No método criado há quinze anos pelo IBEC são atribuídos pontos a cada um dos veículos de comunicação de todo o país, segundo o cadastro que deve ser diariamente atualizado. Os critérios utilizados pelo IBEC para avaliar os veículos levam em consideração o alcance do veículo segundo a sua tiragem na data de publicação de cada matéria, e ou audiência da emissora; a confiabilidade do veículo, conforme a relação tiragem-assinaturas-venda avulsa (somente para mídia impressa); a credibilidade do veículo, que reúne vários fatores desenvolvidos em sua relação com a sociedade, entre eles até mesmo a data da sua fundação.

Além de atribuir pontuações aos veículos, hierarquizando-os, o método IBEC pontua também cada matéria, segundo a localização no espaço editorial. Na mídia impressa, são atribuídos pontos diferenciados à primeira página, capas de cadernos, colunistas, páginas internas etc., hierarquizando os índices de leitura de cada espaço; e à estrutura de cada matéria: títulos (que têm maior índice de leitura), textos, fotos e legendas são medidos e analisados separadamente e também recebem pontuações diferenciadas.

Assim, como todo material foi dividido em abordagens positivas e negativas, tem-se ao final do processo um volume de pontos positivos e negativos. A diferença percentual entre eles demonstra, afinal, se a imagem pública do cliente está predominantemente positiva ou negativa.

Na sua avaliação, é possível quantificar a subjetividade de matérias jornalísticas? De que maneira? Nos Estados Unidos, há quem defenda a tese de que os jornalistas que cobrem política devem, em época de eleição, declarar o voto. Outra tese é a de que esses profissionais se abstenham de participar da vida política – inclusive das eleições. Tendo em vista o contexto do jornalismo brasileiro, o que o senhor pensa a respeito dessas duas idéias?

A.M. ? O método do IBEC é uma forma subjetiva de avaliação da imagem que a imprensa forma a respeito de determinado assunto ou personalidade/instituição.
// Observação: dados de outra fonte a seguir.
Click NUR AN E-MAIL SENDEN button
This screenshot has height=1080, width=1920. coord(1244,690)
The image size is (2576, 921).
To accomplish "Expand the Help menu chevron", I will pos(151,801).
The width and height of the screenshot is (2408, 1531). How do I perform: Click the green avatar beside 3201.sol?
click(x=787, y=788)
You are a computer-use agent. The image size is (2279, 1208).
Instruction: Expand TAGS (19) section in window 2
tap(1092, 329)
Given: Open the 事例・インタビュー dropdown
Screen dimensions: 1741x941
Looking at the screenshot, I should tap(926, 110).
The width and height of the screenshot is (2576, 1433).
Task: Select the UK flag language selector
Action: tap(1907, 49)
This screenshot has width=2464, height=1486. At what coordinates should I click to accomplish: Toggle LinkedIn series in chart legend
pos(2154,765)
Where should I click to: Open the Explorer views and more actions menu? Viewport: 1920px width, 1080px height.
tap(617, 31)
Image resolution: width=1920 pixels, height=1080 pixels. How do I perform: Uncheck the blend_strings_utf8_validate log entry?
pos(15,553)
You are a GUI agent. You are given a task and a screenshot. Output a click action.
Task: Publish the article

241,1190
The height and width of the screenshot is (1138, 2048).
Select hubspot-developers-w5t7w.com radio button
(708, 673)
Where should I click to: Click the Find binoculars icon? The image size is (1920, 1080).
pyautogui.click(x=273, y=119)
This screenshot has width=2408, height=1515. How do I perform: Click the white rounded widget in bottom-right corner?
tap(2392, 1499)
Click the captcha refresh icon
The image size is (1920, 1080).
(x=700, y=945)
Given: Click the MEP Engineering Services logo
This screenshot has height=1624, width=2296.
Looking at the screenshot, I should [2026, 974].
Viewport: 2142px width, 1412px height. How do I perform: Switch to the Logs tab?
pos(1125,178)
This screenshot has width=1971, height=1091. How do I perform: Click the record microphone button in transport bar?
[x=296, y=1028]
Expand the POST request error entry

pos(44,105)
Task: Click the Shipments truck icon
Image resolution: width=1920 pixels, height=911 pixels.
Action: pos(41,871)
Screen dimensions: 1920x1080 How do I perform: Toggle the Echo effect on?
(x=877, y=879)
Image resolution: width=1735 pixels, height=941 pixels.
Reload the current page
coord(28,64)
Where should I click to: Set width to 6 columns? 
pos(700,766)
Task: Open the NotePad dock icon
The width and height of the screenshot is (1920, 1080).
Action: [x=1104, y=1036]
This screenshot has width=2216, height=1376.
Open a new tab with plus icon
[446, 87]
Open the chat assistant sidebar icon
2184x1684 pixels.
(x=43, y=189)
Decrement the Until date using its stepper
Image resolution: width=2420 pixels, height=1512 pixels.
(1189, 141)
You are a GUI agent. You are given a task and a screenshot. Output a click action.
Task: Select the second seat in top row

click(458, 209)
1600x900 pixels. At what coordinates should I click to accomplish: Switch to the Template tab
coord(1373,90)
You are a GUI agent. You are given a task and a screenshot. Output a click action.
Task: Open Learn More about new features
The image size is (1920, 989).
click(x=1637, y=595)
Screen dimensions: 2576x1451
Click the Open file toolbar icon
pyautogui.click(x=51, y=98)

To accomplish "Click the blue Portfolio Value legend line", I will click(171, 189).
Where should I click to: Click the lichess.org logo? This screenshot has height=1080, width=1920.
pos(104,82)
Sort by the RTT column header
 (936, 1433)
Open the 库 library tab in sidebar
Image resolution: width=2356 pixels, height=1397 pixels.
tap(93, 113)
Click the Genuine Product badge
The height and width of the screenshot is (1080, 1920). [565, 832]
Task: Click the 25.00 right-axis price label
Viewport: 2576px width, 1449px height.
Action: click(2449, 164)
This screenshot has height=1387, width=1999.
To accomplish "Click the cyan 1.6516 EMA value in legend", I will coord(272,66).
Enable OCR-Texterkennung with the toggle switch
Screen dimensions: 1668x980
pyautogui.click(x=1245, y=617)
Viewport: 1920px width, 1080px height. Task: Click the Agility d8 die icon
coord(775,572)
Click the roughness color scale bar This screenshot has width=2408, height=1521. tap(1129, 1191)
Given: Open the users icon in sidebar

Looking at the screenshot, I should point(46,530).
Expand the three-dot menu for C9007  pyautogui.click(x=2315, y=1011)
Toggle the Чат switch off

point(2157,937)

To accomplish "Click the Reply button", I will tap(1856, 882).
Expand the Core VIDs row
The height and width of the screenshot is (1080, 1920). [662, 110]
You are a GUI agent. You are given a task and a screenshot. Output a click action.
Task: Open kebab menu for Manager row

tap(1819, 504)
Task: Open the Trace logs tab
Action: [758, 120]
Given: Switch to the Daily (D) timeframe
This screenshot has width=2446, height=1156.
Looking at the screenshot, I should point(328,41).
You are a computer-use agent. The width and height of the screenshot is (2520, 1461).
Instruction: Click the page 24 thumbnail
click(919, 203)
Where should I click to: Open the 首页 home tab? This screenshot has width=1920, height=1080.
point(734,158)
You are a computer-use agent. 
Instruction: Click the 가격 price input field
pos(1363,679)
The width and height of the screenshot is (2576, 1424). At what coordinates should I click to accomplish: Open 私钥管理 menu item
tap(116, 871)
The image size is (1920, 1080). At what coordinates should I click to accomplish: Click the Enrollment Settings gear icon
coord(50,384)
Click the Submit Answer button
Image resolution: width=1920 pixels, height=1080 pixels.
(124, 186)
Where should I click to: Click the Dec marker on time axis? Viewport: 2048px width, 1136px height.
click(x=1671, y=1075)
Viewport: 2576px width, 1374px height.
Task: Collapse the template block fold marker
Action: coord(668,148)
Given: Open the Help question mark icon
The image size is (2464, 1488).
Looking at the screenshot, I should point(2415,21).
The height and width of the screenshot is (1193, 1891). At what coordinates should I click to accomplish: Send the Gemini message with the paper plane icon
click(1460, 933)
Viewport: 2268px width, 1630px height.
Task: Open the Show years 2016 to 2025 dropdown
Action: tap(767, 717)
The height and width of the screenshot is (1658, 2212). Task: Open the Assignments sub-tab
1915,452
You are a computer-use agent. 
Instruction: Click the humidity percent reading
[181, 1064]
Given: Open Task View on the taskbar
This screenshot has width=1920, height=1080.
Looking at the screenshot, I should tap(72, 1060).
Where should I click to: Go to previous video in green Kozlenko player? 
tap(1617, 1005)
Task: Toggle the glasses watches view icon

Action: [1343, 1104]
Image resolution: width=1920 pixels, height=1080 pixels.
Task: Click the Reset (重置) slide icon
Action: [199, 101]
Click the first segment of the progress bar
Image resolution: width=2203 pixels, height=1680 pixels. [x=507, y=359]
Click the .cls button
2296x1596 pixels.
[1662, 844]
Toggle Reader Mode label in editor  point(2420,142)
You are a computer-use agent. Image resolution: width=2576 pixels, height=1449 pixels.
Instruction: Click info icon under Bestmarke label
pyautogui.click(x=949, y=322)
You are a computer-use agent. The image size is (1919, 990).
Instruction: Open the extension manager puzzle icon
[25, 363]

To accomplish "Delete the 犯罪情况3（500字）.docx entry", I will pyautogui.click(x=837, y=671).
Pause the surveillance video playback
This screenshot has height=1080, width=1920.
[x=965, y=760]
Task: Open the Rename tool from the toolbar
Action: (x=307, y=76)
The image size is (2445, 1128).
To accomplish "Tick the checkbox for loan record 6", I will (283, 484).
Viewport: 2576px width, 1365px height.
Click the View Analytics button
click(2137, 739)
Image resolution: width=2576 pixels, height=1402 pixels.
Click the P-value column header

As duas idéias ? mais especificamente referente à pergunta sobre os Estados Unidos ? servem como tema para debates a respeito da imprensa americana. No caso da imprensa brasileira, os jornalistas que cobrem eleições, os repórteres que estão na rua atrás dos candidatos, são meros desconhecidos do público leitor. O que se destaca no Brasil, isso sim, são os editoriais e, no máximo, as colunas diárias sobre política. Os donos de jornais que publicam seus editoriais diariamente são, por muitas vezes, de uma parcialidade gritante. Já as matérias apuradas e redigidas pelos jornalistas estão sempre sujeitas a edições, cortes e, o que é muito comum, podem ser "derrubadas". E essa já é a restrição naturalmente imposta no cotidiano do profissional de imprensa, imagine se houvesse outras restrições determinadas pelo Estado.

O jornal é, por natureza, um meio político e isso não pode deixar de ser levado em consideração. Portanto, as teses apresentadas são absurdas. O jornalista não poderia se desvincular de suas atividades profissionais exatamente no período de eleições, momento em que o leitor necessita de informações e análises dos principais especialistas no assunto ? por menos conhecidos do público que sejam. Também sem noção é a tese da declaração do voto. Isso teria que servir para muitos profissionais de diversos setores que, de alguma forma, estão ligados ao processo eleitoral. Graças ao bom Deus esta é uma possibilidade nula por se tratar de uma ação inconstitucional.